31.3 uniq: Removing Duplicate Lines (-c, -d, -u)

Right, uniq. The name is a bit of a lie, and that’s the first thing you need to get over your head. It doesn’t magically find all unique lines in a file. No, no. Its job is far more specific, and frankly, a little bit dumb: it only removes adjacent duplicate lines. If you don’t sort your data first, uniq is about as useful as a screen door on a submarine.

Think of it like this: you’re scanning a list, and you only remove a line if the one immediately above it is identical. This is why you almost always see sort and uniq chained together. It’s a package deal. sort file.txt | uniq is the classic one-two punch for actually getting all unique lines.

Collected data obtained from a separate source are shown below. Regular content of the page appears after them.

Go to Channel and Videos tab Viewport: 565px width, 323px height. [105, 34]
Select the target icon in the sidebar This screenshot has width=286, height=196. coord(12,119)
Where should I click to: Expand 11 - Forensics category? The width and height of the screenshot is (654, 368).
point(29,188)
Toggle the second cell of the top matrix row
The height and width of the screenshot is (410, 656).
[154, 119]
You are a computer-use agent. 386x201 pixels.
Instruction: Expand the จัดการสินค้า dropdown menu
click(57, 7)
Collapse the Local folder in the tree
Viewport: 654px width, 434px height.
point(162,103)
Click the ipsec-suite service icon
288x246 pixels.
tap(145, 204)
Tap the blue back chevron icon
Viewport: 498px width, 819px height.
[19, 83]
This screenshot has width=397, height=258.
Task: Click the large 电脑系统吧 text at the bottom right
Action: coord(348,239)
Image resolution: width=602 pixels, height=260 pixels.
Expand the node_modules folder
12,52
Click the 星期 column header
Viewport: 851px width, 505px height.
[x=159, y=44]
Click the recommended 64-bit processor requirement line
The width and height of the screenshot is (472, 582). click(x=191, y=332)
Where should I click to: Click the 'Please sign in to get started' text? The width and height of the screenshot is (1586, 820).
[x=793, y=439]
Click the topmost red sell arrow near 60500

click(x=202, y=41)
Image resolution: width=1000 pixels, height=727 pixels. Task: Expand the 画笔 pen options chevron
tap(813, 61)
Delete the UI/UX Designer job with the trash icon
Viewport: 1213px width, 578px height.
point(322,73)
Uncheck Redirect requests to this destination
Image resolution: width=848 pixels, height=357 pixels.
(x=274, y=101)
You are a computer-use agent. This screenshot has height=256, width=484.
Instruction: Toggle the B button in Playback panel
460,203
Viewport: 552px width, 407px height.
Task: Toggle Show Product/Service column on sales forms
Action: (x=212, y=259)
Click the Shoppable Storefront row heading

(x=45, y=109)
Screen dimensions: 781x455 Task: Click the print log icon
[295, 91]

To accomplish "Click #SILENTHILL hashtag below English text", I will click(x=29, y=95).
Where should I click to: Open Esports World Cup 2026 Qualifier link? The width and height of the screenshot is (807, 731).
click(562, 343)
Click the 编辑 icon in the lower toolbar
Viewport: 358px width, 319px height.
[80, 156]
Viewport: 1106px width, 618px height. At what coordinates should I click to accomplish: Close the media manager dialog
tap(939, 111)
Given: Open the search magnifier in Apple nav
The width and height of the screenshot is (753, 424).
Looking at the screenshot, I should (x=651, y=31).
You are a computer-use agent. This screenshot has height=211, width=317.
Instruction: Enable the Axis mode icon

The Core Function: Adjacent Deduplication

Let’s get the failure case out of the way first so you understand its limitations. Imagine a guest list where people have signed in multiple times.

$ cat party_guests.txt
Alice
Bob
Alice
Charlie
Bob
Alice

Running uniq on this directly is an exercise in frustration. It only catches the first duplicate “Alice” because it’s adjacent, but misses the others.

$ uniq party_guests.txt
Alice
Bob
Alice
Charlie
Bob
Alice

Pathetic. Now, let’s do it correctly by sorting first. This groups all identical lines together, making uniq’s job possible.

$ sort party_guests.txt | uniq
Alice
Bob
Charlie

There. Now you have a proper, deduplicated list. This is non-negotiable. uniq requires sorted input. Don’t forget it.

Counting Your Dupes (-c)

This is where uniq starts to earn its keep. The -c (count) flag is brilliant. Instead of just removing duplicates, it prefixes each line with the number of times it occurred. This is how you turn a list into a frequency report. It’s incredibly useful for log analysis, survey results, or figuring out which error message is haunting your dreams.

$ sort party_guests.txt | uniq -c
      3 Alice
      2 Bob
      1 Charlie

See? Alice is clearly the life of the party. The output is formatted with the count left-padded in a field, which makes it easy to pipe into sort -n for sorting by frequency.

$ sort party_guests.txt | uniq -c | sort -n
      1 Charlie
      2 Bob
      3 Alice

Now you can instantly see the most common entries. This pipeline is a workhorse.

Finding the Repeat Offenders (-d) and the Loners (-u)

Sometimes, you don’t want the unique list; you want to know what’s duplicated. The -d (repeated) flag only prints lines that are repeated. It’s the “show me the duplicates” option.

$ sort party_guests.txt | uniq -d
Alice
Bob

Notice Charlie is missing from this list because he only showed up once. Poor Charlie.

Conversely, the -u (unique) flag does the opposite: it only prints lines that are not duplicated. It finds the true uniques.

$ sort party_guests.txt | uniq -u
Charlie

These flags are mutually exclusive. You can use -d to find duplicates and -u to find uniques, but the default behavior (no flags) shows you everything, just deduplicated.

The Devil’s in the Details: Whitespace and Comparison

Here’s a common pitfall that will make you tear your hair out: uniq is picky. It doesn’t just look at the text; it looks at the entire line, including any trailing whitespace.

$ cat notes.txt
important
important 
important

Those three lines are not the same to uniq. The second one has a trailing space. Watch:

$ uniq notes.txt
important
important 
important

It treated all three as unique! Always pre-process your data with something like sed 's/[[:space:]]*$//' to trim trailing whitespace before throwing it at uniq, or prepare for bizarre results. Similarly, it’s case-sensitive by default. ALICE and alice are different lines. If you want case-insensitive uniqueness, you’ll need to sort -f (fold case) or pipe your text through tr first to normalize case.

The takeaway? uniq is a simple tool with a simple mind. It does exactly what it says, no more, no less. Your job is to prepare the data to its exacting standards. Master that, and it becomes an indispensable part of your text-wrangling toolkit.